"""

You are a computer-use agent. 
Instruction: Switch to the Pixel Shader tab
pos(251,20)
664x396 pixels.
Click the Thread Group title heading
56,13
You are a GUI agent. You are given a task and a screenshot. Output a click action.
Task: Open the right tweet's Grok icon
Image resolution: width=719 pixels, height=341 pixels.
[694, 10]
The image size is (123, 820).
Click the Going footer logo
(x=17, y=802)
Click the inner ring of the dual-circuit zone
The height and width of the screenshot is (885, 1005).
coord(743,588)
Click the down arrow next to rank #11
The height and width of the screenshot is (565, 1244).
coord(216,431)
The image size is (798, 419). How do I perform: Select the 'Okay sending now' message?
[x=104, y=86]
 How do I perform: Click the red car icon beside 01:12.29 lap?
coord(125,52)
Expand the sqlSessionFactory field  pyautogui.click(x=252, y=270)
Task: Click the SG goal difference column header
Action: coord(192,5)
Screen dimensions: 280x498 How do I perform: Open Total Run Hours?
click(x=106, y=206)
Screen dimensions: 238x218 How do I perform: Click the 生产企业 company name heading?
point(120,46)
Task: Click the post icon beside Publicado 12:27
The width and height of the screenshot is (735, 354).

"""

▶ [AIM OF THE EXERCISE]: Restate the records above word for word.

▶ [ANSWER TO THIS EXERCISE]:
You are a computer-use agent. 
Instruction: Switch to the Pixel Shader tab
pos(251,20)
664x396 pixels.
Click the Thread Group title heading
56,13
You are a GUI agent. You are given a task and a screenshot. Output a click action.
Task: Open the right tweet's Grok icon
Image resolution: width=719 pixels, height=341 pixels.
[694, 10]
The image size is (123, 820).
Click the Going footer logo
(x=17, y=802)
Click the inner ring of the dual-circuit zone
The height and width of the screenshot is (885, 1005).
coord(743,588)
Click the down arrow next to rank #11
The height and width of the screenshot is (565, 1244).
coord(216,431)
The image size is (798, 419). How do I perform: Select the 'Okay sending now' message?
[x=104, y=86]
 How do I perform: Click the red car icon beside 01:12.29 lap?
coord(125,52)
Expand the sqlSessionFactory field  pyautogui.click(x=252, y=270)
Task: Click the SG goal difference column header
Action: coord(192,5)
Screen dimensions: 280x498 How do I perform: Open Total Run Hours?
click(x=106, y=206)
Screen dimensions: 238x218 How do I perform: Click the 生产企业 company name heading?
point(120,46)
Task: Click the post icon beside Publicado 12:27
The width and height of the screenshot is (735, 354).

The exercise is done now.